The cluster module depends on several external services.

### RabbitMQ

RabbitMQ is used for queued job execution.

```bash
$ docker run -d --name rabbitmq \
    -p 5672:5672 \
    -p 15672:15672 \
    -e RABBITMQ_DEFAULT_USER=user \
    -e RABBITMQ_DEFAULT_PASS=password \
    rabbitmq:3-management
```

### Redis

Redis is used for job status, worker status, schema targeting, and DLQ state.

```bash
$ docker run -d --name redis -p 6379:6379 redis:latest
```

### MinIO / worker registry

MinIO-backed Registry storage is used for worker launcher definitions.

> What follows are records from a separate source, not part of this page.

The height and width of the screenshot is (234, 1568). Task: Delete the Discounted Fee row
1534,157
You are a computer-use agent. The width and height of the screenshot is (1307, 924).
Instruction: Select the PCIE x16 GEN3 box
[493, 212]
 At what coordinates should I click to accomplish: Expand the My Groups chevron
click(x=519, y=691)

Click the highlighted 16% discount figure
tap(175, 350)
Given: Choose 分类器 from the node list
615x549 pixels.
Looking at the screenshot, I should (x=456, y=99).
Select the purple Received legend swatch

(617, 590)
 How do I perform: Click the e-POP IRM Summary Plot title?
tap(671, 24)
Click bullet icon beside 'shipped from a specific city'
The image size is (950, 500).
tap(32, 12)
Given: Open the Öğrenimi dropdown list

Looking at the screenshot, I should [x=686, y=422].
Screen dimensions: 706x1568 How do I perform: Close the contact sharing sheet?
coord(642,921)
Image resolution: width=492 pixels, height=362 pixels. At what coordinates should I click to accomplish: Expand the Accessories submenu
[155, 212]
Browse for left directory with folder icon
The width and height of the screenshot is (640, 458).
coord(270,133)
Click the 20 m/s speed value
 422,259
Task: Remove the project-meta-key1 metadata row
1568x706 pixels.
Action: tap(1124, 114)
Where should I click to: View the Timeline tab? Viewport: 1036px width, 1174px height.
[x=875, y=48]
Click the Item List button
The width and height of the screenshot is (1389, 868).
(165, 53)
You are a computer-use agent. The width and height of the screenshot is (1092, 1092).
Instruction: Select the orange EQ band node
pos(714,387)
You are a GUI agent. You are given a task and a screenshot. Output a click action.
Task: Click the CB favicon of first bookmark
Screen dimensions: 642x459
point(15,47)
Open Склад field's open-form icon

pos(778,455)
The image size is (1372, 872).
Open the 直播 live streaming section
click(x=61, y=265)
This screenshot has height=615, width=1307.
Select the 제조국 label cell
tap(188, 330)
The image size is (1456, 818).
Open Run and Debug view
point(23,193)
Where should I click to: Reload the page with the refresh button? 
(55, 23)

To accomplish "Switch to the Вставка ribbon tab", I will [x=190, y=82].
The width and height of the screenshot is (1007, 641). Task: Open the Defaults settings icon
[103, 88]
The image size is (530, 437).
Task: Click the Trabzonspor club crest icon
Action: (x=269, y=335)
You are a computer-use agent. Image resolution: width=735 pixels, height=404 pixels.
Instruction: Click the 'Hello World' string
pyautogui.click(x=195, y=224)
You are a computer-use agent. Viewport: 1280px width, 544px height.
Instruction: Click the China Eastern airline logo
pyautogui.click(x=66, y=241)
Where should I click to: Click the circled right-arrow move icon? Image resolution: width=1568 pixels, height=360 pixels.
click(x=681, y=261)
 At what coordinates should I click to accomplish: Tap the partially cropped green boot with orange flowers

Relevant environment variables include:

```bash
$ export MINDTRACE_CLUSTER__DEFAULT_REDIS_URL=redis://localhost:6379
$ export MINDTRACE_WORKER__DEFAULT_REDIS_URL=redis://localhost:6379
$ export MINDTRACE_CLUSTER__MINIO_ENDPOINT=localhost:9000
$ export MINDTRACE_CLUSTER__MINIO_ACCESS_KEY=minioadmin
$ export MINDTRACE_CLUSTER__MINIO_SECRET_KEY=minioadmin
$ export MINDTRACE_CLUSTER__MINIO_BUCKET=workers
```

## Examples

Related examples in the repo:

- [Cluster as gateway](../../samples/cluster/cluster_as_gateway.py)
- [Cluster with node](../../samples/cluster/cluster_with_node.py)
- [Cluster with node auto-register](../../samples/cluster/cluster_with_node_autoregister.py)
- [Cluster with prelaunched workers](../../samples/cluster/cluster_with_prelaunched_workers.py)
- [Start worker from Git](../../samples/cluster/start_worker_from_git.py)
- [RunScript worker example](../../samples/cluster/run_script/run_script_worker.py)
- [Multiprocess cluster manager example](../../samples/cluster/multiprocess/cluster_manager.py)
- [Separate node examples](../../samples/cluster/separate_node/cluster_and_node.py)

## Testing

If you are working in the full Mindtrace repo, run tests for this module specifically:

```bash
$ git clone https://github.com/Mindtrace/mindtrace.git && cd mindtrace
$ uv sync --dev --all-extras
$ ds test: cluster
$ ds test: --unit cluster
```

## Practical Notes and Caveats

- `ClusterManager`, `Node`, and `Worker` are services, not just helper classes.
- Direct endpoint routing and orchestrator/worker routing are different operational modes and should be chosen intentionally.
- Worker launch on nodes is asynchronous, so `launch_worker_status` is part of the normal workflow.
- The cluster relies on RabbitMQ, Redis, and MinIO/Registry being configured correctly.
- `RunScriptWorker` can execute commands in Git or Docker environments, so environment setup and security expectations matter.
- Failed jobs can enter the DLQ; production workflows should include a plan for inspection, requeue, or discard.